Print all the entries verbatim.

Provided information:

- - -

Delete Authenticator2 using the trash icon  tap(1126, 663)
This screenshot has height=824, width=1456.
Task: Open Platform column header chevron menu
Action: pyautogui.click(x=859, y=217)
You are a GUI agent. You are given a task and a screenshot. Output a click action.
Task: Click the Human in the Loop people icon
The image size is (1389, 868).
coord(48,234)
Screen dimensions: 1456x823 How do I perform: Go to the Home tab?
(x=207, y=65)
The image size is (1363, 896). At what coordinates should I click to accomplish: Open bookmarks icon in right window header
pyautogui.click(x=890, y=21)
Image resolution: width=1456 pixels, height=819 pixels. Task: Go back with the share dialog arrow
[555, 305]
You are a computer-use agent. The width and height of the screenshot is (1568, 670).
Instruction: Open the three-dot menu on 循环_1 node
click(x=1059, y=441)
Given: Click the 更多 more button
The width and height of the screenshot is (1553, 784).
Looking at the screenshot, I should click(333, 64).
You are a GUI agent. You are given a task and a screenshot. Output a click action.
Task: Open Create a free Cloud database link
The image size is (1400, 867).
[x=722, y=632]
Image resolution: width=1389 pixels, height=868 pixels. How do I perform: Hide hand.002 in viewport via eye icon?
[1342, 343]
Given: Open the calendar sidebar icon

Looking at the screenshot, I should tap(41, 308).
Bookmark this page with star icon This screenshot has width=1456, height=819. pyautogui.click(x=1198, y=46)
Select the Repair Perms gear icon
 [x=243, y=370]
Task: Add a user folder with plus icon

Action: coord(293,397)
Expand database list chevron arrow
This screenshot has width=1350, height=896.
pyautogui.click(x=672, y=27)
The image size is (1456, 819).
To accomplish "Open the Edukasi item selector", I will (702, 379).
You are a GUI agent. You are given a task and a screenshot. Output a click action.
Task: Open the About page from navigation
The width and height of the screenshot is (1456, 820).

- - -

Exercise output:
Delete Authenticator2 using the trash icon  tap(1126, 663)
This screenshot has height=824, width=1456.
Task: Open Platform column header chevron menu
Action: pyautogui.click(x=859, y=217)
You are a GUI agent. You are given a task and a screenshot. Output a click action.
Task: Click the Human in the Loop people icon
The image size is (1389, 868).
coord(48,234)
Screen dimensions: 1456x823 How do I perform: Go to the Home tab?
(x=207, y=65)
The image size is (1363, 896). At what coordinates should I click to accomplish: Open bookmarks icon in right window header
pyautogui.click(x=890, y=21)
Image resolution: width=1456 pixels, height=819 pixels. Task: Go back with the share dialog arrow
[555, 305]
You are a computer-use agent. The width and height of the screenshot is (1568, 670).
Instruction: Open the three-dot menu on 循环_1 node
click(x=1059, y=441)
Given: Click the 更多 more button
The width and height of the screenshot is (1553, 784).
Looking at the screenshot, I should click(333, 64).
You are a GUI agent. You are given a task and a screenshot. Output a click action.
Task: Open Create a free Cloud database link
The image size is (1400, 867).
[x=722, y=632]
Image resolution: width=1389 pixels, height=868 pixels. How do I perform: Hide hand.002 in viewport via eye icon?
[1342, 343]
Given: Open the calendar sidebar icon

Looking at the screenshot, I should tap(41, 308).
Bookmark this page with star icon This screenshot has width=1456, height=819. pyautogui.click(x=1198, y=46)
Select the Repair Perms gear icon
 [x=243, y=370]
Task: Add a user folder with plus icon

Action: coord(293,397)
Expand database list chevron arrow
This screenshot has width=1350, height=896.
pyautogui.click(x=672, y=27)
The image size is (1456, 819).
To accomplish "Open the Edukasi item selector", I will (702, 379).
You are a GUI agent. You are given a task and a screenshot. Output a click action.
Task: Open the About page from navigation
The width and height of the screenshot is (1456, 820).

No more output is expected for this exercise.